Record extracts:

------------------------------------------------------------

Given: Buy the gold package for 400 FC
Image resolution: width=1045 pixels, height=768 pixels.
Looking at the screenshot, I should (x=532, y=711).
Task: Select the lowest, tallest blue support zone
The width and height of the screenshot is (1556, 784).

------------------------------------------------------------

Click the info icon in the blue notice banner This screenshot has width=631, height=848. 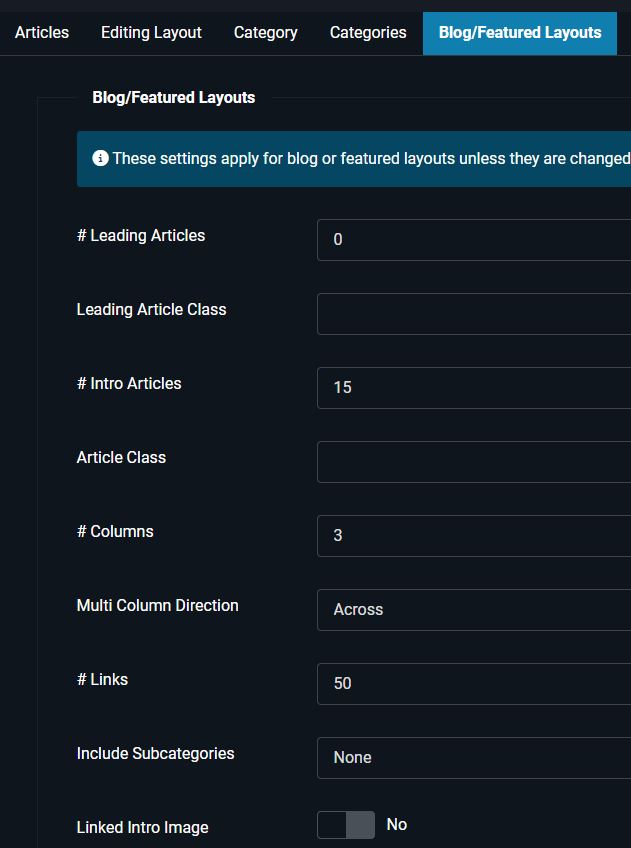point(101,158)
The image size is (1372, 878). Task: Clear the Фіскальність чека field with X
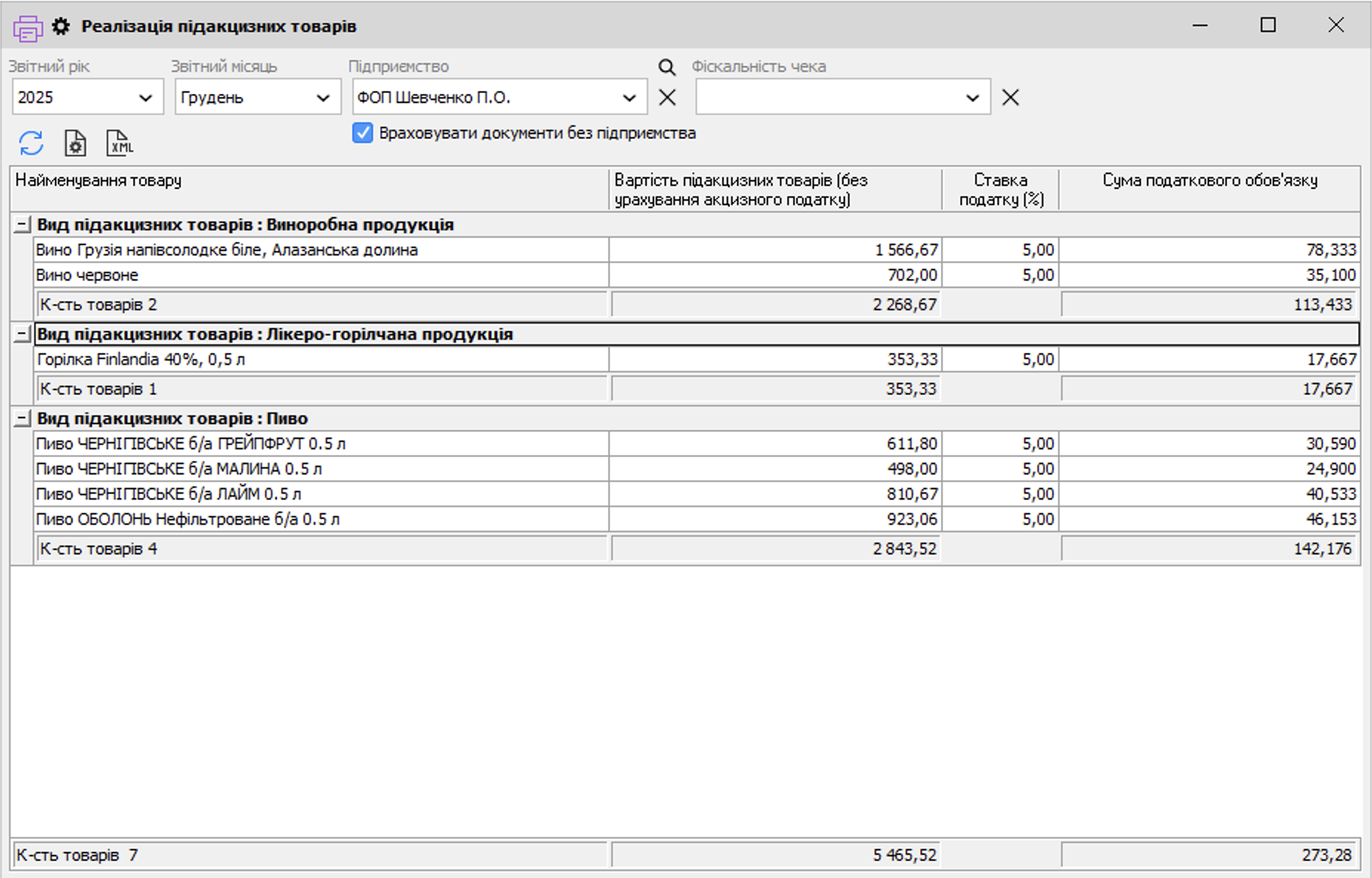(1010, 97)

------------------------------------------------------------

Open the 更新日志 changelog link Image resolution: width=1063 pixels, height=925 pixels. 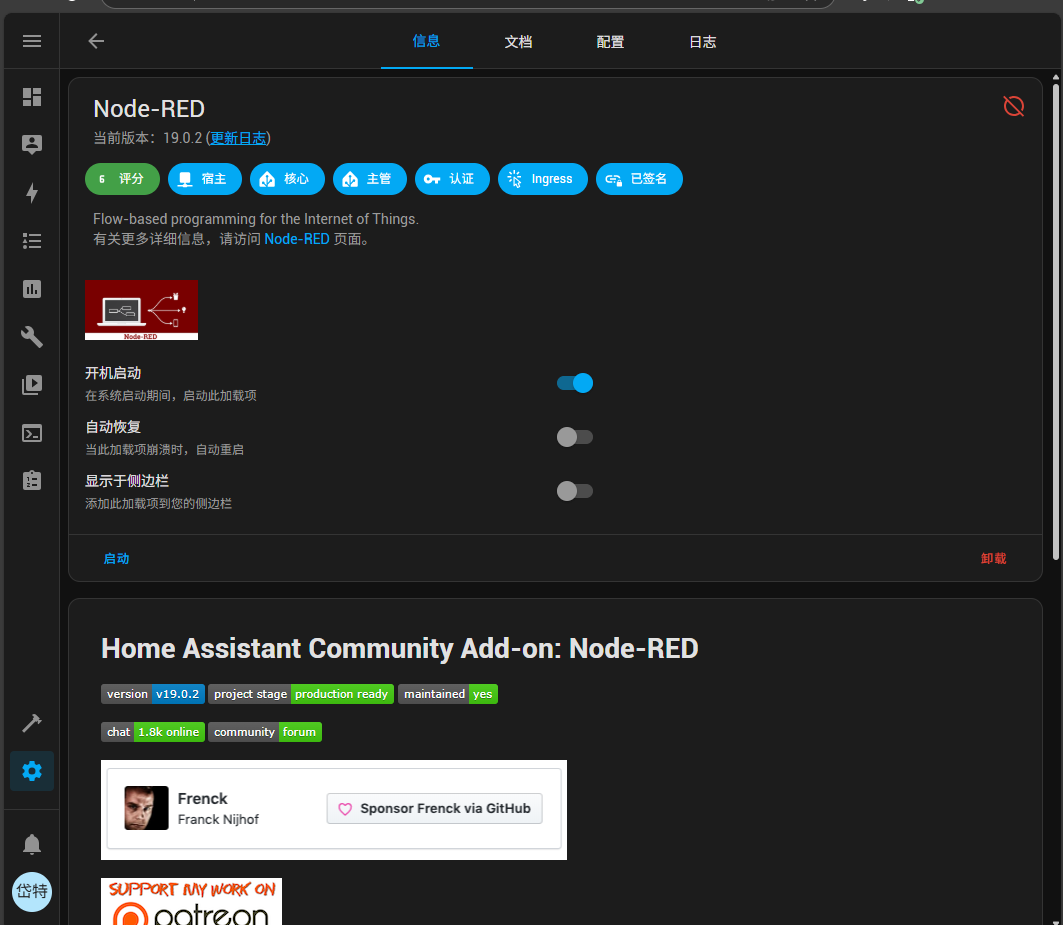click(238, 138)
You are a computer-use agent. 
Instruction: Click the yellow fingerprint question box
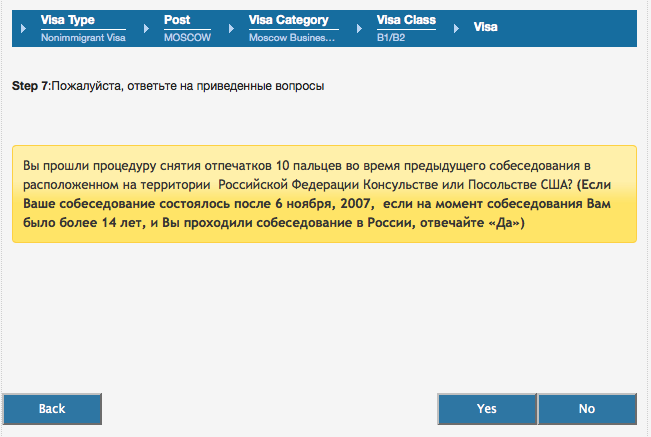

------------------------------------------------------------

Assigned task:
Above are the records. Print exactly, and only, the lines from the line with "Image resolution: width=1045" to the line with "The width and", both inclusive.

Result of the exercise:
Image resolution: width=1045 pixels, height=768 pixels.
Looking at the screenshot, I should (x=532, y=711).
Task: Select the lowest, tallest blue support zone
The width and height of the screenshot is (1556, 784).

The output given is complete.